* _Goal_
Please change every "GUI agent" in the records below to "interface agent" and reproduce the records with nothing else altered.

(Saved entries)
◆ ◆ ◆ ◆ ◆ ◆ ◆

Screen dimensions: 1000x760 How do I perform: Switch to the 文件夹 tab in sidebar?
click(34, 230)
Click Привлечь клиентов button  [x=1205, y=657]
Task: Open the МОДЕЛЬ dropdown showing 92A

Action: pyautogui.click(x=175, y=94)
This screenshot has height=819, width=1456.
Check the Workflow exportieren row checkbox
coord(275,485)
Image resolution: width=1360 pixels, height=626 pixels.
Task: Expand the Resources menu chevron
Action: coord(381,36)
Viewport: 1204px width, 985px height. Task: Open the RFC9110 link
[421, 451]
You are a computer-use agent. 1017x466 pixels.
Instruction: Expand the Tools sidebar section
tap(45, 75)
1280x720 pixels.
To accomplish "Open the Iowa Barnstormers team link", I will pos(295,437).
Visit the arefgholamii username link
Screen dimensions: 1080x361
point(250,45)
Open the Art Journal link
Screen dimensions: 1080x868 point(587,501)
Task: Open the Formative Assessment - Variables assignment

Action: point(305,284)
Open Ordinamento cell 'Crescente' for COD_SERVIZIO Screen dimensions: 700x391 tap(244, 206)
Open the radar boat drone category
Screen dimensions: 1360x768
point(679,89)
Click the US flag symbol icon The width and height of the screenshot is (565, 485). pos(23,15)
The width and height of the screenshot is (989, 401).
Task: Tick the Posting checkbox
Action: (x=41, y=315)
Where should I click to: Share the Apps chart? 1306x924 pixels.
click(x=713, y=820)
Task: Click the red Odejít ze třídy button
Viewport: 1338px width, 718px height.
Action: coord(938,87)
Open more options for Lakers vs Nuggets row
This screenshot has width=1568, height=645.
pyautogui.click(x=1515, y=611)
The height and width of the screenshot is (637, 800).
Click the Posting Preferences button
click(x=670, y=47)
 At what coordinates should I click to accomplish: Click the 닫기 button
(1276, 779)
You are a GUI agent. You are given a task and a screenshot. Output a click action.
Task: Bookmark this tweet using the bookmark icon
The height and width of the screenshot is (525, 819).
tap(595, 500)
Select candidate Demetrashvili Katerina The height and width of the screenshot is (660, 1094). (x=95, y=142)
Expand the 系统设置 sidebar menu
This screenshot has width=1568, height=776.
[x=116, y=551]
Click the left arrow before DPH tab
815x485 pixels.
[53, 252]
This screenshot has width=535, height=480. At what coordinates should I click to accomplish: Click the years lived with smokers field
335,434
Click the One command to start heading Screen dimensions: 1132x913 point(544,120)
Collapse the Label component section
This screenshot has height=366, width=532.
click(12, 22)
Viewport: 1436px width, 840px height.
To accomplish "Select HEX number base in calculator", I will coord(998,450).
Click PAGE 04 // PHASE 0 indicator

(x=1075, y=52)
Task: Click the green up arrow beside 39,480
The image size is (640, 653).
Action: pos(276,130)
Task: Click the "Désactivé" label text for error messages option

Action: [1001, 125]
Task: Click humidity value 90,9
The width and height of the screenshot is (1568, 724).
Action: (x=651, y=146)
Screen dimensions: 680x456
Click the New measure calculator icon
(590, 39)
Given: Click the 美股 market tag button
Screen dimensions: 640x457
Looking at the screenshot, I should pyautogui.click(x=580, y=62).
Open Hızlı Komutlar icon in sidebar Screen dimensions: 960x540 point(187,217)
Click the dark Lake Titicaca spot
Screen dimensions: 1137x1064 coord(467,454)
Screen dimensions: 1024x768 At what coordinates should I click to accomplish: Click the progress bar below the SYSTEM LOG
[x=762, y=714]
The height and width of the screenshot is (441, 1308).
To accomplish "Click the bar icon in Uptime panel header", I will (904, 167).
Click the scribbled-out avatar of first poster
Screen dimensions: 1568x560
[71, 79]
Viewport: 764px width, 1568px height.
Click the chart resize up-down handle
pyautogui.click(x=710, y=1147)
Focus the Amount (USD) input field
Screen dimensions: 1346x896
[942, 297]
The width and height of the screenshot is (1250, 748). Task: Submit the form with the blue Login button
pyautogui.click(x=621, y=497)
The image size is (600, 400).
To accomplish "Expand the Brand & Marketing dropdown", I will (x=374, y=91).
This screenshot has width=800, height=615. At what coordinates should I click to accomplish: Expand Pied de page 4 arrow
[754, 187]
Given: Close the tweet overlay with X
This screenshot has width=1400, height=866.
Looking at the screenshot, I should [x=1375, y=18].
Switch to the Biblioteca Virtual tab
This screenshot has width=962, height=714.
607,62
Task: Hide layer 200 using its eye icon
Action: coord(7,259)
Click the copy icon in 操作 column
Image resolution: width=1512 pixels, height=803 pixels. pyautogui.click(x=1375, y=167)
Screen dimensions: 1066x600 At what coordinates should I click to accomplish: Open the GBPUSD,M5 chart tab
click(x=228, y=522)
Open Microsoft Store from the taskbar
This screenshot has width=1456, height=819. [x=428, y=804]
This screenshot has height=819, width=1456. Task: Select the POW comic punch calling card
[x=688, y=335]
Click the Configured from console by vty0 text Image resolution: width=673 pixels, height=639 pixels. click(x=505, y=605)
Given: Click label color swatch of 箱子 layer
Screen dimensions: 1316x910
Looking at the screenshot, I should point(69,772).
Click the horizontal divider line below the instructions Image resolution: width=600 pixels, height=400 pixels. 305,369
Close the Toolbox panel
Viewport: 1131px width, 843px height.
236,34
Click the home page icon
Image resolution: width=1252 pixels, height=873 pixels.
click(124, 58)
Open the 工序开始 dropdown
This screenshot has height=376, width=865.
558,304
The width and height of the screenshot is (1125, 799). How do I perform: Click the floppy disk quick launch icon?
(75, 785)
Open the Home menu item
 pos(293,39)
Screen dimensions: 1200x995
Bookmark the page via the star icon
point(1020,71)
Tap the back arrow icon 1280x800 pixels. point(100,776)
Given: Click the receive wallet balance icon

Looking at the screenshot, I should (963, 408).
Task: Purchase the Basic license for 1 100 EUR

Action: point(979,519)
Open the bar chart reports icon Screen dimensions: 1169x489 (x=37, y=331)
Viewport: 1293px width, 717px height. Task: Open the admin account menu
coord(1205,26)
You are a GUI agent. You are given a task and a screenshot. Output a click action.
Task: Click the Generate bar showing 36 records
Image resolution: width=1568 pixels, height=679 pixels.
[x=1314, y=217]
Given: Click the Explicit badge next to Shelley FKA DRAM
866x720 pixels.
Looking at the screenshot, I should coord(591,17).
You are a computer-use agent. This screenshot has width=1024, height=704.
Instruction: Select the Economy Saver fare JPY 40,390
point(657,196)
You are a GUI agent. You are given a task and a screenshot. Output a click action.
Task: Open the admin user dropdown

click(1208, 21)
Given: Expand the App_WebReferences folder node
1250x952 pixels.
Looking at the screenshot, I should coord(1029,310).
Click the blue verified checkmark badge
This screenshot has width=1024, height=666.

◆ ◆ ◆ ◆ ◆ ◆ ◆

* _Reply_
Screen dimensions: 1000x760 How do I perform: Switch to the 文件夹 tab in sidebar?
click(34, 230)
Click Привлечь клиентов button  [x=1205, y=657]
Task: Open the МОДЕЛЬ dropdown showing 92A

Action: pyautogui.click(x=175, y=94)
This screenshot has height=819, width=1456.
Check the Workflow exportieren row checkbox
coord(275,485)
Image resolution: width=1360 pixels, height=626 pixels.
Task: Expand the Resources menu chevron
Action: coord(381,36)
Viewport: 1204px width, 985px height. Task: Open the RFC9110 link
[421, 451]
You are a computer-use agent. 1017x466 pixels.
Instruction: Expand the Tools sidebar section
tap(45, 75)
1280x720 pixels.
To accomplish "Open the Iowa Barnstormers team link", I will pos(295,437).
Visit the arefgholamii username link
Screen dimensions: 1080x361
point(250,45)
Open the Art Journal link
Screen dimensions: 1080x868 point(587,501)
Task: Open the Formative Assessment - Variables assignment

Action: point(305,284)
Open Ordinamento cell 'Crescente' for COD_SERVIZIO Screen dimensions: 700x391 tap(244, 206)
Open the radar boat drone category
Screen dimensions: 1360x768
point(679,89)
Click the US flag symbol icon The width and height of the screenshot is (565, 485). pos(23,15)
The width and height of the screenshot is (989, 401).
Task: Tick the Posting checkbox
Action: (x=41, y=315)
Where should I click to: Share the Apps chart? 1306x924 pixels.
click(x=713, y=820)
Task: Click the red Odejít ze třídy button
Viewport: 1338px width, 718px height.
Action: coord(938,87)
Open more options for Lakers vs Nuggets row
This screenshot has width=1568, height=645.
pyautogui.click(x=1515, y=611)
The height and width of the screenshot is (637, 800).
Click the Posting Preferences button
click(x=670, y=47)
 At what coordinates should I click to accomplish: Click the 닫기 button
(1276, 779)
You are a interface agent. You are given a task and a screenshot. Output a click action.
Task: Bookmark this tweet using the bookmark icon
The height and width of the screenshot is (525, 819).
tap(595, 500)
Select candidate Demetrashvili Katerina The height and width of the screenshot is (660, 1094). (x=95, y=142)
Expand the 系统设置 sidebar menu
This screenshot has width=1568, height=776.
[x=116, y=551]
Click the left arrow before DPH tab
815x485 pixels.
[53, 252]
This screenshot has width=535, height=480. At what coordinates should I click to accomplish: Click the years lived with smokers field
335,434
Click the One command to start heading Screen dimensions: 1132x913 point(544,120)
Collapse the Label component section
This screenshot has height=366, width=532.
click(12, 22)
Viewport: 1436px width, 840px height.
To accomplish "Select HEX number base in calculator", I will coord(998,450).
Click PAGE 04 // PHASE 0 indicator

(x=1075, y=52)
Task: Click the green up arrow beside 39,480
The image size is (640, 653).
Action: pos(276,130)
Task: Click the "Désactivé" label text for error messages option

Action: [1001, 125]
Task: Click humidity value 90,9
The width and height of the screenshot is (1568, 724).
Action: (x=651, y=146)
Screen dimensions: 680x456
Click the New measure calculator icon
(590, 39)
Given: Click the 美股 market tag button
Screen dimensions: 640x457
Looking at the screenshot, I should pyautogui.click(x=580, y=62).
Open Hızlı Komutlar icon in sidebar Screen dimensions: 960x540 point(187,217)
Click the dark Lake Titicaca spot
Screen dimensions: 1137x1064 coord(467,454)
Screen dimensions: 1024x768 At what coordinates should I click to accomplish: Click the progress bar below the SYSTEM LOG
[x=762, y=714]
The height and width of the screenshot is (441, 1308).
To accomplish "Click the bar icon in Uptime panel header", I will (904, 167).
Click the scribbled-out avatar of first poster
Screen dimensions: 1568x560
[71, 79]
Viewport: 764px width, 1568px height.
Click the chart resize up-down handle
pyautogui.click(x=710, y=1147)
Focus the Amount (USD) input field
Screen dimensions: 1346x896
[942, 297]
The width and height of the screenshot is (1250, 748). Task: Submit the form with the blue Login button
pyautogui.click(x=621, y=497)
The image size is (600, 400).
To accomplish "Expand the Brand & Marketing dropdown", I will (x=374, y=91).
This screenshot has width=800, height=615. At what coordinates should I click to accomplish: Expand Pied de page 4 arrow
[754, 187]
Given: Close the tweet overlay with X
This screenshot has width=1400, height=866.
Looking at the screenshot, I should [x=1375, y=18].
Switch to the Biblioteca Virtual tab
This screenshot has width=962, height=714.
607,62
Task: Hide layer 200 using its eye icon
Action: coord(7,259)
Click the copy icon in 操作 column
Image resolution: width=1512 pixels, height=803 pixels. pyautogui.click(x=1375, y=167)
Screen dimensions: 1066x600 At what coordinates should I click to accomplish: Open the GBPUSD,M5 chart tab
click(x=228, y=522)
Open Microsoft Store from the taskbar
This screenshot has width=1456, height=819. [x=428, y=804]
This screenshot has height=819, width=1456. Task: Select the POW comic punch calling card
[x=688, y=335]
Click the Configured from console by vty0 text Image resolution: width=673 pixels, height=639 pixels. click(x=505, y=605)
Given: Click label color swatch of 箱子 layer
Screen dimensions: 1316x910
Looking at the screenshot, I should point(69,772).
Click the horizontal divider line below the instructions Image resolution: width=600 pixels, height=400 pixels. 305,369
Close the Toolbox panel
Viewport: 1131px width, 843px height.
236,34
Click the home page icon
Image resolution: width=1252 pixels, height=873 pixels.
click(124, 58)
Open the 工序开始 dropdown
This screenshot has height=376, width=865.
558,304
The width and height of the screenshot is (1125, 799). How do I perform: Click the floppy disk quick launch icon?
(75, 785)
Open the Home menu item
 pos(293,39)
Screen dimensions: 1200x995
Bookmark the page via the star icon
point(1020,71)
Tap the back arrow icon 1280x800 pixels. point(100,776)
Given: Click the receive wallet balance icon

Looking at the screenshot, I should (963, 408).
Task: Purchase the Basic license for 1 100 EUR

Action: point(979,519)
Open the bar chart reports icon Screen dimensions: 1169x489 (x=37, y=331)
Viewport: 1293px width, 717px height. Task: Open the admin account menu
coord(1205,26)
You are a interface agent. You are given a task and a screenshot. Output a click action.
Task: Click the Generate bar showing 36 records
Image resolution: width=1568 pixels, height=679 pixels.
[x=1314, y=217]
Given: Click the Explicit badge next to Shelley FKA DRAM
866x720 pixels.
Looking at the screenshot, I should coord(591,17).
You are a computer-use agent. This screenshot has width=1024, height=704.
Instruction: Select the Economy Saver fare JPY 40,390
point(657,196)
You are a interface agent. You are given a task and a screenshot. Output a click action.
Task: Open the admin user dropdown

click(1208, 21)
Given: Expand the App_WebReferences folder node
1250x952 pixels.
Looking at the screenshot, I should coord(1029,310).
Click the blue verified checkmark badge
This screenshot has width=1024, height=666.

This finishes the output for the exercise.